I remember I started this website for the simple reason I was a frequent reader of several photographic blogs and I couldn't understand why there wasn't an Italian equivalent of those blogs (and I've been thoroughly looking for them on the Italian web), so I thought 'I'll do it'. Some have joined me after some time, but still I have the feeling there could be more, or maybe there are more and I'm simply not aware of them.


The reason I write all this is because I think there is also a geographical issue, meaning where are your readers, which other forms of connection you can have with them outside occasional e-mails with some, and stats about the visits, telling you which country visits you most, which ones are growing, which ones will never come.
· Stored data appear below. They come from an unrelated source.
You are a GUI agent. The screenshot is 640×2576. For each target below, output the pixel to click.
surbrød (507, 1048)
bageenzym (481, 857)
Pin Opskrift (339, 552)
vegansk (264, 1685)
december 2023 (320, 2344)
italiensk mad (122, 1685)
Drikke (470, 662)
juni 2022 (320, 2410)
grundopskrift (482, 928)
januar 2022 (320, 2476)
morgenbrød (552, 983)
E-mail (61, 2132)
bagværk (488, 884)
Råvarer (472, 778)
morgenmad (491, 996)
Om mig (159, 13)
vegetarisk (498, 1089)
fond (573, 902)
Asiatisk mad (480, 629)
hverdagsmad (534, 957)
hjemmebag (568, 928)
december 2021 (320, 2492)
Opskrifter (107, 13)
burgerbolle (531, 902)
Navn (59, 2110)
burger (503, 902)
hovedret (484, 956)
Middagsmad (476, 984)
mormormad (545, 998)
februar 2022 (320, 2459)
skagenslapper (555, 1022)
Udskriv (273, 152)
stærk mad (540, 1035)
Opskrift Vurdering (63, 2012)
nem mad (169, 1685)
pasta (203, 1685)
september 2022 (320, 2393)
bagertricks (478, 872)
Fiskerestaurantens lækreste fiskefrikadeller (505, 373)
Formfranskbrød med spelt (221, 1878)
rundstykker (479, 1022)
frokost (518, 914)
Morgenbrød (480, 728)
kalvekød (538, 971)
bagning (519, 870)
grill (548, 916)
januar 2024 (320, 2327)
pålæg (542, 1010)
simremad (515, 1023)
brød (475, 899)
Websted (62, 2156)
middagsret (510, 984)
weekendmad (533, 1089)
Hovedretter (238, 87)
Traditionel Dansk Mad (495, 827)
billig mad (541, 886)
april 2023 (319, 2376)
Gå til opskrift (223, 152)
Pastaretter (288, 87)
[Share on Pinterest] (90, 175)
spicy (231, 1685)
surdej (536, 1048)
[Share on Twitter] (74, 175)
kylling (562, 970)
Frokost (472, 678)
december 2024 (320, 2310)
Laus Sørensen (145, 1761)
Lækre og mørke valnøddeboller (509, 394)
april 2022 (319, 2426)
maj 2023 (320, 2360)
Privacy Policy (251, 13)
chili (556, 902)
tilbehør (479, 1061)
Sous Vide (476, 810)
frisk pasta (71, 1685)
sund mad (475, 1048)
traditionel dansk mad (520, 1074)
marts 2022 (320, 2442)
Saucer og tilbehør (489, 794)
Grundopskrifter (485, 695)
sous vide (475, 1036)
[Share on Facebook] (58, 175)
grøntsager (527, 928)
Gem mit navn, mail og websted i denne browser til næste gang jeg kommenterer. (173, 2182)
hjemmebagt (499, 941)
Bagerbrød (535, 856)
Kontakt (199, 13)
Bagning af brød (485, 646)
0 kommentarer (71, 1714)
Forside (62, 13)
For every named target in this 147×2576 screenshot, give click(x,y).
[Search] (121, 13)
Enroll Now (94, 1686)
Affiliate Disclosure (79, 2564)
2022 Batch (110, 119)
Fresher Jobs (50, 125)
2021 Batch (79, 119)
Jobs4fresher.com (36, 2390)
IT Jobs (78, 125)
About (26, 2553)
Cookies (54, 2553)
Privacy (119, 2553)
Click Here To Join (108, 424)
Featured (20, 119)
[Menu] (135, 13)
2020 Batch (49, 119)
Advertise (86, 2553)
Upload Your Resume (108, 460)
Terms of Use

But this geography then has to confront itself with the real one, and this is where many things change depending on where you live.

I don't want to sound like the usual Italian complaining about their own situation, but for sure we don't have exhibitions opening every week like elsewhere, we don't have tons of online or paper magazines, we don't have an abundance of public foundations devoted to photography, we don't have easy access to a network for our indulgence, for fun or for whichever goal we have.

So I might be kind of torn between these two worlds, from one side maybe I should be doing more to grab that place somebody suggested is hiding somewhere in my homeland, while from the other I should really throw myself in the outside world (and its growing visits to this blog) and explore a broader environment, but face myself with more competition.

Like other times after I got back from a photographic feast, I feel a bit numb and need to regroup a little bit: if these feelings were images, they would be probably close to Ebbe Stub Wittrup's Night Sky, shiny paths lost in blackness.